41
Es la segunda vez que le confieso a Bruno Ranieri mis sentimientos.
La primera, lo hice a mis dieciséis. Idealizando a un chico que distaba de ser lo que yo imaginaba. De una fantasía adolescente con la que decidí obsesionarme.
Ahora, lo hago enamorada de él. Del verdadero Bruno. De su personalidad hosca, taciturna y huraña. De sus sonrisas seductoras y de esa pésima forma que tiene de expresarse. De la manera en la que me abraza antes de dormir y de cómo es capaz de mantenerme atenta al sonido de su voz cuando me cuenta algo sobre su pasado.
Esta vez, lo hago plenamente consciente de que nada va a ocurrir y, al mismo tiempo, con la certeza de que voy a terminar con el corazón hecho pedazos una vez más.
Nudillos suaves me acarician la mejilla y cierro los ojos. La respiración se me atasca en la garganta y las rodillas se me doblan.
—Andrea... —La voz de Bruno suena tan ronca, que apenas puedo reconocerla como suya.
Me muerdo el interior de la mejilla y dejo escapar una exhalación temblorosa.
—No —digo, pero suena más bien como una súplica. En el fondo, lo es. No quiero que diga nada. No lo necesito.
—Andrea, no tienes idea de cuánto me gustas —dice, pese a lo que acabo de pedirle—. No sabes cuánto disfruto de tu compañía. De todo lo que hacemos juntos dentro y fuera de la cama... —Mis manos se cierran en puños ansiosos y el corazón me da un tropiezo—. Pero me rehúso a prometerte algo que sé que no puedo darte. —Sacude la cabeza en una negativa—. Y no puedo darte un noviazgo. —Hace una pequeña pausa—. No como el que te mereces.
—Bruno, basta. —Quiero que se detenga.
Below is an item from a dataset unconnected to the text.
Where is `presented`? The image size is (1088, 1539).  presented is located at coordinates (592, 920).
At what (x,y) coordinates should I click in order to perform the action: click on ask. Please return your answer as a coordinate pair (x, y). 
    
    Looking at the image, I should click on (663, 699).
Quiero que deje de hablar ahora porque es... demasiado.
—Andy, si pudiera...
Es mi turno para negar.
—Andrea, lo siento tanto.
Una risotada amarga y rota se me escapa, al tiempo que un par de lágrimas traicioneras me abandonan.
—No lo sientas —me las arreglo para decir, al tiempo que doy un paso lejos de él—. No hay nada que sentir.
La aprensión que veo en sus ojos hace que todo dentro de mí se remueva con violencia, pero me las arreglo para mantenerme en una pieza cuando, al cabo de unos instantes más, me obligo a farfullar algo acerca de la ropa que tengo en la secadora.
Es una mentira. Por supuesto que lo es. Es solo que necesito poner distancia entre nosotros o voy a desmoronarme delante de él y no puedo permitírmelo.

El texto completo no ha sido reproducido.